1. Get a Complete Mental and Physical Checkup
A complete physical and psychological checkup is extremely important to kickstart a diet plan that keeps you nourished healthy and happy. Health issues like eating disorders, hyperthyroidism and some digestive issues like Crohn's disease can cause weight loss. If you are suffering from similar health issues, do not change your diets without a proper medical checkup.

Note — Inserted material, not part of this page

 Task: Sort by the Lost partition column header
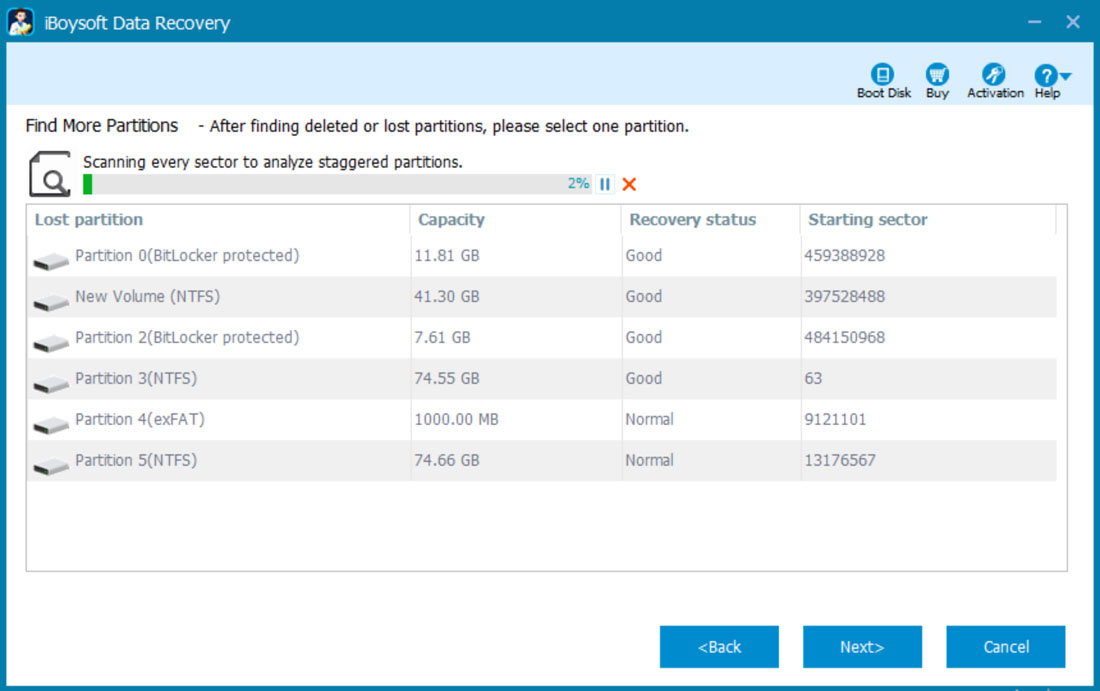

2. Eat Smaller Meals Throughout the Day
You don’t have to eat your daily calorie requirement in three main meals. To avoid unhealthy snacking, divide your meals into five or six regular meals (spaced out throughout the day) that will be easier on your stomach and keep you feeling full.
3. Go Protein Rich
Proteins are the building blocks of our body and if your body starves of it, it will never be able to achieve its healthiest best. The protein content of around 1.2 grams to 1.5 grams per kilo bodyweight should be added. The best sources come from lentils, dals, beans, tofu, paneer, eggs, fish, meat, milk and milk products.
4. Healthy Snacking Between Meals
To avoid unhealthy snacking throughout the day, one needs to have healthier alternatives handy at all times. Few of the options can be
- Dried fruit.
- Nuts and nut butter.
- Veggie sticks with avocado hummus.
- Homemade granola bars with dried fruit or dark chocolate.
- Smoothie and shakes.
5. Eat Right Before Bed
Remember when we are on a journey to losing weight, we are advised to stop eating at least 3 hours before bedtime. Alternatively, to gain weight it’s imperative for lean people to eat at night. It's like rush hour for building muscle and lean tissue, so eating a healthy snack right before bed ensures a fresh supply of nutrients that are available to "go to work" inside the body.
The old phrase "you are what you eat" is absolutely true. Nutrients from food are literally the raw materials your body uses to construct new cells. A junk food-filled diet devoid of nutrients doesn't give your body much to work with. So eat healthily and eat nutritionally dense food so that you can gain weight without feeling unhealthy.